> [What is needed]
Look through the entries below and extract exactly the lines from the one containing "#asil (26, 1267)" through the one containing "Claude Monet (98, 1877)", ends included.

> [Information shown]
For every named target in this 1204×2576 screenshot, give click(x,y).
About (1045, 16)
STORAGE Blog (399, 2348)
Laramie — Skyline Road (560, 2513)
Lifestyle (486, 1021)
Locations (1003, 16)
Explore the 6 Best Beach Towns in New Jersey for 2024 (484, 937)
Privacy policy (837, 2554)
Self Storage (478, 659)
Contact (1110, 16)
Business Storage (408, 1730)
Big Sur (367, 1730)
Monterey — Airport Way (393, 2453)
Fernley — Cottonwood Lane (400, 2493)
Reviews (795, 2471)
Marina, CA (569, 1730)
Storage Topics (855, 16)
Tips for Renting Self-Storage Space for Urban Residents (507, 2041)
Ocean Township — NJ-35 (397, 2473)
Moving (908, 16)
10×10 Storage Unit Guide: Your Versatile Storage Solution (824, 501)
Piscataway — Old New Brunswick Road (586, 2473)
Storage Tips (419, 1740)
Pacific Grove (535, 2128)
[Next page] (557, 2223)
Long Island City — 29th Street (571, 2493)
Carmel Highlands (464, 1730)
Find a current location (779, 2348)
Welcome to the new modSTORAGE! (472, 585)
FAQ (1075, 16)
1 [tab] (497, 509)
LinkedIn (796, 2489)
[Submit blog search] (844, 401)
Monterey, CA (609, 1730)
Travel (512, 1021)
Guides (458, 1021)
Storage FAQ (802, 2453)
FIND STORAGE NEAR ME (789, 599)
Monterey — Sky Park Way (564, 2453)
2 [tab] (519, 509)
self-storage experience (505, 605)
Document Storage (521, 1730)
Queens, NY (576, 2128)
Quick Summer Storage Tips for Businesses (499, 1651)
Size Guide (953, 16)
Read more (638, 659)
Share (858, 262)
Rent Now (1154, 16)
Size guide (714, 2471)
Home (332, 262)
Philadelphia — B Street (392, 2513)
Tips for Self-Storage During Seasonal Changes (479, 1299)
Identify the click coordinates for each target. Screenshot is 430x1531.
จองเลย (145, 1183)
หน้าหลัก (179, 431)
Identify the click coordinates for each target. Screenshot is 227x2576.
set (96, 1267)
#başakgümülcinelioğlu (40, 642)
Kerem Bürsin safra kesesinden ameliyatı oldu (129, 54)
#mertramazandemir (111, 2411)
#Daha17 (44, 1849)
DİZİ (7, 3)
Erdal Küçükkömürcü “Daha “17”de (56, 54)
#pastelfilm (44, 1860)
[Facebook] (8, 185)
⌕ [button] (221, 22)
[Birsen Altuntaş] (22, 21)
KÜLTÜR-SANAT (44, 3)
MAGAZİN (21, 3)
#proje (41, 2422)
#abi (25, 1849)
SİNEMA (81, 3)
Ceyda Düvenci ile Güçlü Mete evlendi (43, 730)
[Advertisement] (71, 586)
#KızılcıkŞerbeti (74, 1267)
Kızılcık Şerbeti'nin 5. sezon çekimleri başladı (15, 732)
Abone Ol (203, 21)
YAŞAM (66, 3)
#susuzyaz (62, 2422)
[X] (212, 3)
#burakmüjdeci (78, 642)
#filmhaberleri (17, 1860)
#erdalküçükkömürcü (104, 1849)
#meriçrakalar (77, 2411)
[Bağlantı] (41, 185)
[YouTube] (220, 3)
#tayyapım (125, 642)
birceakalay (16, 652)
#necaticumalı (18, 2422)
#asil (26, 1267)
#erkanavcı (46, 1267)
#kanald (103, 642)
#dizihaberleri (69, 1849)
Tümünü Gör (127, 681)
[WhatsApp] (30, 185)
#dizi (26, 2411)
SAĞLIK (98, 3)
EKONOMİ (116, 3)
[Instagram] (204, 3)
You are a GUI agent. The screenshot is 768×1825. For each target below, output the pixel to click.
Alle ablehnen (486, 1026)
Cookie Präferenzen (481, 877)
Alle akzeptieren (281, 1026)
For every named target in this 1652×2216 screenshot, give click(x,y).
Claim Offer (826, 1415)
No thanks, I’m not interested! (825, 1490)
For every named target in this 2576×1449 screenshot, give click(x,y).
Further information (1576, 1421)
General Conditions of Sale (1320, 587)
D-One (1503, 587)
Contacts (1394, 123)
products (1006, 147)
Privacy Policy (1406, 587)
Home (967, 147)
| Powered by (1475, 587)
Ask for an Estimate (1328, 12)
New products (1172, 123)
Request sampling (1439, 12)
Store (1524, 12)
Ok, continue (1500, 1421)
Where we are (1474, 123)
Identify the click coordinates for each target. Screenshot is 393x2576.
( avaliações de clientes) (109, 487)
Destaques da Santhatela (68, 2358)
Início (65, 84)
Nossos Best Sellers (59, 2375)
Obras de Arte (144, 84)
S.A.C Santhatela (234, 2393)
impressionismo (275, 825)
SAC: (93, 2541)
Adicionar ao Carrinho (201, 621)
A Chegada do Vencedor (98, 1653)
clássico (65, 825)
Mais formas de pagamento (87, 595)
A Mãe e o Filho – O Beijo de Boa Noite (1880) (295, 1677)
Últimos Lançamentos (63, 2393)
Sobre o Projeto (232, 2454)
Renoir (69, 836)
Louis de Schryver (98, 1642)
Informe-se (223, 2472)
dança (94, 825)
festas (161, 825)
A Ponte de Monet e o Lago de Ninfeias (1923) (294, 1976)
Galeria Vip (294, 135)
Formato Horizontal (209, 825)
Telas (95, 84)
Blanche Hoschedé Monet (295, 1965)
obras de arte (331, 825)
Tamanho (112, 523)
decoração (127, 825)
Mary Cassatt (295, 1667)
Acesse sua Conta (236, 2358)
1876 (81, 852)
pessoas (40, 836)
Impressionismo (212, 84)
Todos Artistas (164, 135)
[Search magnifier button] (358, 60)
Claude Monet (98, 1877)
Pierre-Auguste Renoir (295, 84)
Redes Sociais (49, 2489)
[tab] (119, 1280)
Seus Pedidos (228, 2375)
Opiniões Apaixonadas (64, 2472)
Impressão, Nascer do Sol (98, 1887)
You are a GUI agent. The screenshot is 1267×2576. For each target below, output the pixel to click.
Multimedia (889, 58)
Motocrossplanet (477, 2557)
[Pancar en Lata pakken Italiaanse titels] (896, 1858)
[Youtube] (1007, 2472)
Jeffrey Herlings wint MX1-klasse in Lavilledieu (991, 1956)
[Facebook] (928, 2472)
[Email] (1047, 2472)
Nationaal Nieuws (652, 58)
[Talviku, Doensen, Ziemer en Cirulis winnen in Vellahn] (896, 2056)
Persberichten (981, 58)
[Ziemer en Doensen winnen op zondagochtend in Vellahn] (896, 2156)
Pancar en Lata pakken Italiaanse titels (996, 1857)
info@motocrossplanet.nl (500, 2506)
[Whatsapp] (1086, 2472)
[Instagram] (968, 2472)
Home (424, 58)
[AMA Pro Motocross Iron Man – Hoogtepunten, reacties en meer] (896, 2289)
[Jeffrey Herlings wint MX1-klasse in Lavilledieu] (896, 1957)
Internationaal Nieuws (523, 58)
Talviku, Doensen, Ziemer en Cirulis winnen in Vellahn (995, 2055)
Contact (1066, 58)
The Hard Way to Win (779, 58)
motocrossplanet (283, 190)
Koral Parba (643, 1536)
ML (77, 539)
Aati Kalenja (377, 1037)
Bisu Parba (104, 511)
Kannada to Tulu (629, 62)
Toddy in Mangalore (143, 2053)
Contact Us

> [Answer]
#asil (26, 1267)
#erkanavcı (46, 1267)
#kanald (103, 642)
#dizihaberleri (69, 1849)
Tümünü Gör (127, 681)
[WhatsApp] (30, 185)
#dizi (26, 2411)
SAĞLIK (98, 3)
EKONOMİ (116, 3)
[Instagram] (204, 3)
You are a GUI agent. The screenshot is 768×1825. For each target below, output the pixel to click.
Alle ablehnen (486, 1026)
Cookie Präferenzen (481, 877)
Alle akzeptieren (281, 1026)
For every named target in this 1652×2216 screenshot, give click(x,y).
Claim Offer (826, 1415)
No thanks, I’m not interested! (825, 1490)
For every named target in this 2576×1449 screenshot, give click(x,y).
Further information (1576, 1421)
General Conditions of Sale (1320, 587)
D-One (1503, 587)
Contacts (1394, 123)
products (1006, 147)
Privacy Policy (1406, 587)
Home (967, 147)
| Powered by (1475, 587)
Ask for an Estimate (1328, 12)
New products (1172, 123)
Request sampling (1439, 12)
Store (1524, 12)
Ok, continue (1500, 1421)
Where we are (1474, 123)
Identify the click coordinates for each target. Screenshot is 393x2576.
( avaliações de clientes) (109, 487)
Destaques da Santhatela (68, 2358)
Início (65, 84)
Nossos Best Sellers (59, 2375)
Obras de Arte (144, 84)
S.A.C Santhatela (234, 2393)
impressionismo (275, 825)
SAC: (93, 2541)
Adicionar ao Carrinho (201, 621)
A Chegada do Vencedor (98, 1653)
clássico (65, 825)
Mais formas de pagamento (87, 595)
A Mãe e o Filho – O Beijo de Boa Noite (1880) (295, 1677)
Últimos Lançamentos (63, 2393)
Sobre o Projeto (232, 2454)
Renoir (69, 836)
Louis de Schryver (98, 1642)
Informe-se (223, 2472)
dança (94, 825)
festas (161, 825)
A Ponte de Monet e o Lago de Ninfeias (1923) (294, 1976)
Galeria Vip (294, 135)
Formato Horizontal (209, 825)
Telas (95, 84)
Blanche Hoschedé Monet (295, 1965)
obras de arte (331, 825)
Tamanho (112, 523)
decoração (127, 825)
Mary Cassatt (295, 1667)
Acesse sua Conta (236, 2358)
1876 (81, 852)
pessoas (40, 836)
Impressionismo (212, 84)
Todos Artistas (164, 135)
[Search magnifier button] (358, 60)
Claude Monet (98, 1877)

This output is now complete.